::: DATA EXCERPTS :::
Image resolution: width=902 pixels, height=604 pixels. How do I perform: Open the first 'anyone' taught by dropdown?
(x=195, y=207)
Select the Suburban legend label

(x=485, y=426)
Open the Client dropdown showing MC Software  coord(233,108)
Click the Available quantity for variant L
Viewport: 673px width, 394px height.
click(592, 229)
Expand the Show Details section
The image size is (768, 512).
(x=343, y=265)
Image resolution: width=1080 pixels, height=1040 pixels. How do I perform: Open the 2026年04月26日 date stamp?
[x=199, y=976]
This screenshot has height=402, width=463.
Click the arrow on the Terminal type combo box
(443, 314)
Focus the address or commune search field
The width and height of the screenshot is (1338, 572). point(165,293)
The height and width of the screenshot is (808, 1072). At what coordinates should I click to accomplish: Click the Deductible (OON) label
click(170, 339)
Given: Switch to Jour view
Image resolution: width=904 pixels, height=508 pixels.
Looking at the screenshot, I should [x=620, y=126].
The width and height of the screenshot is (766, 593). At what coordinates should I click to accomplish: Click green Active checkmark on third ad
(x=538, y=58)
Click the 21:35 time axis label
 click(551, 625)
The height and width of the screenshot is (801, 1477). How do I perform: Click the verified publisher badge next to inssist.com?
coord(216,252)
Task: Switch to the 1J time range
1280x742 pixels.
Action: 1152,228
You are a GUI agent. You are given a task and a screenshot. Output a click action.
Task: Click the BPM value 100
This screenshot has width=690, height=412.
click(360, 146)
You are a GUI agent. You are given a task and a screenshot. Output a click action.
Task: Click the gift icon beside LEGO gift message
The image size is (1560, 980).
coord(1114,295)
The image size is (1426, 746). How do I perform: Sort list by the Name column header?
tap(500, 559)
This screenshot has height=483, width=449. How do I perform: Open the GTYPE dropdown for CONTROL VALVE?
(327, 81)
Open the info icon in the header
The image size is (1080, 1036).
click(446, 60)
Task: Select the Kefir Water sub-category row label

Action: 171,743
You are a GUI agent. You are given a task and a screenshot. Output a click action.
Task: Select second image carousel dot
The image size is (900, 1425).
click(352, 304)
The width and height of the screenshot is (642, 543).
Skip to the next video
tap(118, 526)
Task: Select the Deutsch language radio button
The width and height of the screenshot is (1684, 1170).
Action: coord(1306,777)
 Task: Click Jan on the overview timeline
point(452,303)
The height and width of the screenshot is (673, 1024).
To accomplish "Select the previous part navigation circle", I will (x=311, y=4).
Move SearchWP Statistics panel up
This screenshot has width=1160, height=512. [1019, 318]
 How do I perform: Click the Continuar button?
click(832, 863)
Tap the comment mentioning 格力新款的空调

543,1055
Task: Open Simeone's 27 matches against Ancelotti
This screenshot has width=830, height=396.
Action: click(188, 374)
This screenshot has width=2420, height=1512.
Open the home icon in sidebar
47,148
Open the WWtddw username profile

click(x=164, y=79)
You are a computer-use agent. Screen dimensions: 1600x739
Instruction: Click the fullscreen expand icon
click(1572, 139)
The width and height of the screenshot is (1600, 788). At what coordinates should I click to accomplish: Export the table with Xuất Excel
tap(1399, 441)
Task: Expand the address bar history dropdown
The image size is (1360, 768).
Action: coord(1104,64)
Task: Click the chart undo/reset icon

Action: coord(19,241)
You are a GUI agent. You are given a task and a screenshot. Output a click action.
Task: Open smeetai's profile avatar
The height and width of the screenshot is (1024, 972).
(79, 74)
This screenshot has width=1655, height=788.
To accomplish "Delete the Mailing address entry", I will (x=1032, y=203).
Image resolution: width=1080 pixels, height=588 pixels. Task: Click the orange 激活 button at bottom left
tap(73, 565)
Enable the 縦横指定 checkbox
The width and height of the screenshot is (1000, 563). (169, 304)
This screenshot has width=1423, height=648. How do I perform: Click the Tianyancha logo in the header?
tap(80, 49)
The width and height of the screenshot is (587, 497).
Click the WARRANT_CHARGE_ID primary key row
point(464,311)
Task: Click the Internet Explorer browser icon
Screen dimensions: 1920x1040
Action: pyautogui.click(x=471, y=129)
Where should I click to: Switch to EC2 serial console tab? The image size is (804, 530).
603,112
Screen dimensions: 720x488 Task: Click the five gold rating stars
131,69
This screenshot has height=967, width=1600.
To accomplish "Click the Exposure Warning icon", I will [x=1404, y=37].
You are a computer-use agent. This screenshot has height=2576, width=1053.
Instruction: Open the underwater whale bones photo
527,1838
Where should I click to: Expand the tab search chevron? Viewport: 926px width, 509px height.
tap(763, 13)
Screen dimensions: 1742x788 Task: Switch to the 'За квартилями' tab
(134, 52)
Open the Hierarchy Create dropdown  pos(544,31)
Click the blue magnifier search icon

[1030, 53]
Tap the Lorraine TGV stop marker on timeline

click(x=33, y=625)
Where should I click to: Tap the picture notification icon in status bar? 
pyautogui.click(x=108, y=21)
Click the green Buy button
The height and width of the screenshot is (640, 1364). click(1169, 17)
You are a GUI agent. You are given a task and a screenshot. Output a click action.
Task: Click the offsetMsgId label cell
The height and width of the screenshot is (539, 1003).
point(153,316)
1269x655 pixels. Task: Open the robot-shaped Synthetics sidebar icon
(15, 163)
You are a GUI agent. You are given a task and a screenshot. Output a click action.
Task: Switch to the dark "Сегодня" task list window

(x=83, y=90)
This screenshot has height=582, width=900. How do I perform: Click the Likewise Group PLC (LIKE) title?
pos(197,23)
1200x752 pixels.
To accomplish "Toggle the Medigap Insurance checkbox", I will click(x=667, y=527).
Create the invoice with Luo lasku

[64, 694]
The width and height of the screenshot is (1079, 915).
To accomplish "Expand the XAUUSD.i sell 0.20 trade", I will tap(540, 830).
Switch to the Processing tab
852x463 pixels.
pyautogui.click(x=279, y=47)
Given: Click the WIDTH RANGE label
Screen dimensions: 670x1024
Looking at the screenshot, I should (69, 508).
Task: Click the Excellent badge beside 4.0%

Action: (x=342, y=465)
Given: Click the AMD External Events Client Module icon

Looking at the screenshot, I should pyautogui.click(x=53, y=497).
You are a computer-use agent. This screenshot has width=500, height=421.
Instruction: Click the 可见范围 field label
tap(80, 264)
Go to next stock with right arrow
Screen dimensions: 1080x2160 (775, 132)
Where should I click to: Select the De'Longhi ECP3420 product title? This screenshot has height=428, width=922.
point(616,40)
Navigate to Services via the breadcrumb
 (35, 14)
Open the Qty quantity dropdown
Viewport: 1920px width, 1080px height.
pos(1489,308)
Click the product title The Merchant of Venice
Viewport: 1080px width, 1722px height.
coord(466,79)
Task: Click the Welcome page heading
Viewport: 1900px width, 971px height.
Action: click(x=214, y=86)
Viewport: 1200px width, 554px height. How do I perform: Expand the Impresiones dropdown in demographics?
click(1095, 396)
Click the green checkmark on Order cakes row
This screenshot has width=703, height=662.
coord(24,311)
:::
**WHAT IS BEING ASKED:** Determine how many lines in the entries above contain the word "computer", and respond with the number alone.

**TASK RESPONSE:** 3